╭──
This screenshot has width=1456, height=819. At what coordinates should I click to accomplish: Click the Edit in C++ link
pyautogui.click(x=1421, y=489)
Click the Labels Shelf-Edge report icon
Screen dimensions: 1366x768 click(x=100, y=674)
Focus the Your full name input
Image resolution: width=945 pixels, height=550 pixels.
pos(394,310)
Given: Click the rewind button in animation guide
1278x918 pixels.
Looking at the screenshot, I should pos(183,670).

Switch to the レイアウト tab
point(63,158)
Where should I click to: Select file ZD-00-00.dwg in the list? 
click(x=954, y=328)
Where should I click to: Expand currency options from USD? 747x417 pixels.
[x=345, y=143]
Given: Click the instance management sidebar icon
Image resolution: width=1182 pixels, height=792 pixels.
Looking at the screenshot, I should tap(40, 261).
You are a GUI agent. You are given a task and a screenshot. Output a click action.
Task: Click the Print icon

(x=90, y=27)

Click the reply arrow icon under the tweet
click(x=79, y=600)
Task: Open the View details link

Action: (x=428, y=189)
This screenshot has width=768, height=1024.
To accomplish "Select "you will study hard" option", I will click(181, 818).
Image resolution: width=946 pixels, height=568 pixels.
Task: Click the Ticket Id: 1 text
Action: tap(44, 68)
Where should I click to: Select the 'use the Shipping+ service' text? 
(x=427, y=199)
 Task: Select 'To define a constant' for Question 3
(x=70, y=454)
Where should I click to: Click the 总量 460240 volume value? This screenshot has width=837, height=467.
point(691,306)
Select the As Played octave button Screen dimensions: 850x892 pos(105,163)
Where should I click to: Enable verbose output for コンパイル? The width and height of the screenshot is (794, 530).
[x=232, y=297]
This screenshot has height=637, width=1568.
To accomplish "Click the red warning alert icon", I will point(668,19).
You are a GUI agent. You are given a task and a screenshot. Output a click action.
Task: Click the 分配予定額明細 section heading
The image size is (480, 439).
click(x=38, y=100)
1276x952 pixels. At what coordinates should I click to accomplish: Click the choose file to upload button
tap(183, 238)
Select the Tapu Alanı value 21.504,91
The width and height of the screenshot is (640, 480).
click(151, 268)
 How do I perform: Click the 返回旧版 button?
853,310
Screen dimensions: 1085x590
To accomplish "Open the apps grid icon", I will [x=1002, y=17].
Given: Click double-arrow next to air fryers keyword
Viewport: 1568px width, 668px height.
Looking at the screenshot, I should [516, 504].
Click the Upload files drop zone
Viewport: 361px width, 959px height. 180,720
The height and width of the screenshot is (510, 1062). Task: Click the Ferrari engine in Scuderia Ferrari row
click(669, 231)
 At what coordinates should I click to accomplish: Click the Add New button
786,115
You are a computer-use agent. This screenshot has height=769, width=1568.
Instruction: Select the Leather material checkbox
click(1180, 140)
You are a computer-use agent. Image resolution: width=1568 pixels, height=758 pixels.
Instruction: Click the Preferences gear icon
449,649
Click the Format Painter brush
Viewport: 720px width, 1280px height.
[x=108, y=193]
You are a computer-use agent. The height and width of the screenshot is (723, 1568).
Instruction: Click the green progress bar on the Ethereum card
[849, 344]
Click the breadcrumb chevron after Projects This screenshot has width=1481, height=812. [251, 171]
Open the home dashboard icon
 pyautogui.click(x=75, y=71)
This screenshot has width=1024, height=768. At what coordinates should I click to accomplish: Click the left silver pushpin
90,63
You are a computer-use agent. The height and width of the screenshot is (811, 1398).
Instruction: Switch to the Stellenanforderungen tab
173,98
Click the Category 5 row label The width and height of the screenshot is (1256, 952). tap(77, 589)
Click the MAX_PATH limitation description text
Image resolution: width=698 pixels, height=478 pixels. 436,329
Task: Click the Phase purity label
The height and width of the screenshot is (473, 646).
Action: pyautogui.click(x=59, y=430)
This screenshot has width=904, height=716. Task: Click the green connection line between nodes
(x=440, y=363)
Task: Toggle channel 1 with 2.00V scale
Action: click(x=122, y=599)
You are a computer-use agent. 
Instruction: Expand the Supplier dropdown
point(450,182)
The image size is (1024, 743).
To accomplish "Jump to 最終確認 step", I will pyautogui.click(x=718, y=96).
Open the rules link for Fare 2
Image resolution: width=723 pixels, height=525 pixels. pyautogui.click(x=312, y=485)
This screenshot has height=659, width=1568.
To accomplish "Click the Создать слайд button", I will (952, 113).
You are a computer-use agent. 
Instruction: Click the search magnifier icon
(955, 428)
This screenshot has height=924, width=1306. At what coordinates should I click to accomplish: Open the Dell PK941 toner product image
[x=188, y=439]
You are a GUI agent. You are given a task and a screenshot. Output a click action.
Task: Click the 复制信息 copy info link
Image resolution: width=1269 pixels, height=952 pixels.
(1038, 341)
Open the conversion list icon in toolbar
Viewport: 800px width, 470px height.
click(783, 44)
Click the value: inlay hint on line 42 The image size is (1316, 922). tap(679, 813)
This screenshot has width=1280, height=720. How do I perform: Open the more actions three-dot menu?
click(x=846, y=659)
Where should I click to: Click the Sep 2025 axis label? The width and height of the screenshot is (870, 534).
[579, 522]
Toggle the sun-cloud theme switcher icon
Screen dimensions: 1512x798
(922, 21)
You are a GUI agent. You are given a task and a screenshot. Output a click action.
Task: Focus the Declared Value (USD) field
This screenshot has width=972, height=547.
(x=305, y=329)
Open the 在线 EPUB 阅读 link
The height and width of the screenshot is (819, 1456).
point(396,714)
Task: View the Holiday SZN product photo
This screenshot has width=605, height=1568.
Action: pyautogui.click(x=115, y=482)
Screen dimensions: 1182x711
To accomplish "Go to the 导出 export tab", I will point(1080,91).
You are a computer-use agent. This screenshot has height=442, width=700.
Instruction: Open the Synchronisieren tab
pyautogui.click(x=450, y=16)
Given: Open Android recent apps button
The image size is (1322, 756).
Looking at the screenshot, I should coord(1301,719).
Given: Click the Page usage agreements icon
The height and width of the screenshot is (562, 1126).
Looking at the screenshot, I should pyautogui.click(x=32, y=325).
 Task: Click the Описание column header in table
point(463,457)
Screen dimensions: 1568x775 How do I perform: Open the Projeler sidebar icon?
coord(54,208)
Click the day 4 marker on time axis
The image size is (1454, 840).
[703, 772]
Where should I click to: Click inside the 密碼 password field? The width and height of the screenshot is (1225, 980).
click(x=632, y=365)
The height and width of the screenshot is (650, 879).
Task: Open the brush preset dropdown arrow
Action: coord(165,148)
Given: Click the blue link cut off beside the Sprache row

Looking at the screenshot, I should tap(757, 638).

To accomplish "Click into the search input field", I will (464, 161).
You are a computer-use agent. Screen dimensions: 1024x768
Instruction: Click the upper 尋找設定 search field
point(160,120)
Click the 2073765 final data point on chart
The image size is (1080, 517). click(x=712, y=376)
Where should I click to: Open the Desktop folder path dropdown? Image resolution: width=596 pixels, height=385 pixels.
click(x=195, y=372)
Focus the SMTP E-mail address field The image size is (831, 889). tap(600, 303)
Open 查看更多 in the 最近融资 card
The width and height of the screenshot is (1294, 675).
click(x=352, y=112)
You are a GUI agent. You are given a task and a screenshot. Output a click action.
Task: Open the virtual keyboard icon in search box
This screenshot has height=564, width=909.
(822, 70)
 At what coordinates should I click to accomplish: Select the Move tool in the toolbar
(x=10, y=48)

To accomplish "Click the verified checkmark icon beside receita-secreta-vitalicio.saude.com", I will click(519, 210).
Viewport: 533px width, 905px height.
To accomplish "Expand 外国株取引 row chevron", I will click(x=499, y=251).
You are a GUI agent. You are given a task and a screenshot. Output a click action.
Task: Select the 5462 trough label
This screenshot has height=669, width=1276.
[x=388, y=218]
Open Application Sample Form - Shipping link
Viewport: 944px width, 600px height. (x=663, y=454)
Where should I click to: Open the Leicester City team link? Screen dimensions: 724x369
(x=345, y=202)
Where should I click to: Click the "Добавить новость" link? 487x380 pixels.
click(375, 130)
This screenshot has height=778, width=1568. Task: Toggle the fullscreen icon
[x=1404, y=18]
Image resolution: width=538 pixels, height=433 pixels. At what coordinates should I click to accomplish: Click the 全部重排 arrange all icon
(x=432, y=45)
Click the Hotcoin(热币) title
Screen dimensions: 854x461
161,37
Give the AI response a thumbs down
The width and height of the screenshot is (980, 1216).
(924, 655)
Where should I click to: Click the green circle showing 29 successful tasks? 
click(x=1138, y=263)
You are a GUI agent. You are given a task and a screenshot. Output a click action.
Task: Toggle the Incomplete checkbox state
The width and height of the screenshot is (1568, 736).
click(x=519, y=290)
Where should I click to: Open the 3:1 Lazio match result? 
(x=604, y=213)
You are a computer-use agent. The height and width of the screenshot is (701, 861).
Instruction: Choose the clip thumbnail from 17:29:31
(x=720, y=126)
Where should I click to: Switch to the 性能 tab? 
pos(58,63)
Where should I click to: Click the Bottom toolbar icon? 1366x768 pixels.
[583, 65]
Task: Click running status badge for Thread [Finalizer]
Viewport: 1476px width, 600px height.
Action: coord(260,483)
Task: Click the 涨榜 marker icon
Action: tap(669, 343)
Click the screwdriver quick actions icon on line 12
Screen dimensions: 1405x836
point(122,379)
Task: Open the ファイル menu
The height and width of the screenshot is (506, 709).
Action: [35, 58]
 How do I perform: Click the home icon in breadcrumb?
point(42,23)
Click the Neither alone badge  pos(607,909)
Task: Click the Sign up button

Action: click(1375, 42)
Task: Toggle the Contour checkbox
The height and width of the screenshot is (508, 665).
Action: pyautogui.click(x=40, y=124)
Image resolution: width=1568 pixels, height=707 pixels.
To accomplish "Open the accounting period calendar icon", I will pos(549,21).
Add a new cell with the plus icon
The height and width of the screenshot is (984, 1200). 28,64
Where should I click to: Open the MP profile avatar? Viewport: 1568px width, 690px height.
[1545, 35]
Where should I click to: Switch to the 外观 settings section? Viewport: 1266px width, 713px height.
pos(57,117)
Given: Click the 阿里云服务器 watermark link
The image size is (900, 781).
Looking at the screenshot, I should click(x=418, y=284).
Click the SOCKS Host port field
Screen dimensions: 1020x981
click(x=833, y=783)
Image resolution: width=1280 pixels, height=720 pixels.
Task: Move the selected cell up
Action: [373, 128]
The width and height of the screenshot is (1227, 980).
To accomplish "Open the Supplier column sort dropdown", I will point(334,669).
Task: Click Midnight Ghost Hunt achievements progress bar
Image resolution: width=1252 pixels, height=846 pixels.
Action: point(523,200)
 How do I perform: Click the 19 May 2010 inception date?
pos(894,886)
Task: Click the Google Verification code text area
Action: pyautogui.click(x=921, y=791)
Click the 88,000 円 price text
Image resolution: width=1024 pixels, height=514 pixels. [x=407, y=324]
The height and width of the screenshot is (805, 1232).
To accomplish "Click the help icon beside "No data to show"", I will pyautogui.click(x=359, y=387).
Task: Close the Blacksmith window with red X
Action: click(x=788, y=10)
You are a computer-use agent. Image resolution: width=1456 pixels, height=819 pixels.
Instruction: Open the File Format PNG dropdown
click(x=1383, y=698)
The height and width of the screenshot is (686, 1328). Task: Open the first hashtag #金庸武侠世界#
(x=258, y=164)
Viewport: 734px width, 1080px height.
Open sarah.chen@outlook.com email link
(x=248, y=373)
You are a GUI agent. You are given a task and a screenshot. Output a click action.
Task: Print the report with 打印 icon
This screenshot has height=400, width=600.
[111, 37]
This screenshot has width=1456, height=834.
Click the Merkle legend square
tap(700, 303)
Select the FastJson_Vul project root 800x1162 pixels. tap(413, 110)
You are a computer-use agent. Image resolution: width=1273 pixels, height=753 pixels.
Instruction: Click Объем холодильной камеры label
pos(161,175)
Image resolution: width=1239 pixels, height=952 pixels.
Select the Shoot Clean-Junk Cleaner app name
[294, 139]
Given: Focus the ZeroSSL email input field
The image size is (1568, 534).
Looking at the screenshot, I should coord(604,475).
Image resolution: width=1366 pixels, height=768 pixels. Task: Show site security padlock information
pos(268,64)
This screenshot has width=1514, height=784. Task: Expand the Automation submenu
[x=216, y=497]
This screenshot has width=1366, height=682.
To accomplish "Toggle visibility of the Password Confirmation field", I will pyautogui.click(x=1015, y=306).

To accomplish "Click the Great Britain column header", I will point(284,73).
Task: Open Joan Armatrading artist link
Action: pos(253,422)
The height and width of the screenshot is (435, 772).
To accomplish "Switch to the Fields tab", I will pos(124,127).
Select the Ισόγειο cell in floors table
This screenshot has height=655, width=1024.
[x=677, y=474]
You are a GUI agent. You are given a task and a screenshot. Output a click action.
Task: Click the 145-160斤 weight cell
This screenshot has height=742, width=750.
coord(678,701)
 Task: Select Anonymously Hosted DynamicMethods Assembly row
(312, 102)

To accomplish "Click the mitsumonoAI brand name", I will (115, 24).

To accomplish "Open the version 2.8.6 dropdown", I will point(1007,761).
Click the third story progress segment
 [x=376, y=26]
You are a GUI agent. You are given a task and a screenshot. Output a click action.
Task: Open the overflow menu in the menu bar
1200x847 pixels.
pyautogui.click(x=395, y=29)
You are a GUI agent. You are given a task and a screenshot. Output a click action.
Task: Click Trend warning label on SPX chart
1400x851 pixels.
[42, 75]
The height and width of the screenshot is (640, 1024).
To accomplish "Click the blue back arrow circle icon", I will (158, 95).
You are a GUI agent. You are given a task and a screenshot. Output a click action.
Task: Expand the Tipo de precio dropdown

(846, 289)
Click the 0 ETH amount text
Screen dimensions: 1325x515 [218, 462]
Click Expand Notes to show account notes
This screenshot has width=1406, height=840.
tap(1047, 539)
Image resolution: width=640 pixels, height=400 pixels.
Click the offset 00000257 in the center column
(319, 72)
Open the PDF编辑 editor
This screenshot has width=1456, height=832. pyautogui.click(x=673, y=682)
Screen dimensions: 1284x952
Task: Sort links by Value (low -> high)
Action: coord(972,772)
╰──
Edit the records starting at the line that has "How do I perform: Click the 19" and stopping after the line that has "(x=248, y=373)". In those lines, change "dropdown" to "menu", keep everything else unchanged, and give back only those lines.

Task answer>
 How do I perform: Click the 19 May 2010 inception date?
pos(894,886)
Task: Click the Google Verification code text area
Action: pyautogui.click(x=921, y=791)
Click the 88,000 円 price text
Image resolution: width=1024 pixels, height=514 pixels. [x=407, y=324]
The height and width of the screenshot is (805, 1232).
To accomplish "Click the help icon beside "No data to show"", I will pyautogui.click(x=359, y=387).
Task: Close the Blacksmith window with red X
Action: click(x=788, y=10)
You are a computer-use agent. Image resolution: width=1456 pixels, height=819 pixels.
Instruction: Open the File Format PNG menu
click(x=1383, y=698)
The height and width of the screenshot is (686, 1328). Task: Open the first hashtag #金庸武侠世界#
(x=258, y=164)
Viewport: 734px width, 1080px height.
Open sarah.chen@outlook.com email link
(x=248, y=373)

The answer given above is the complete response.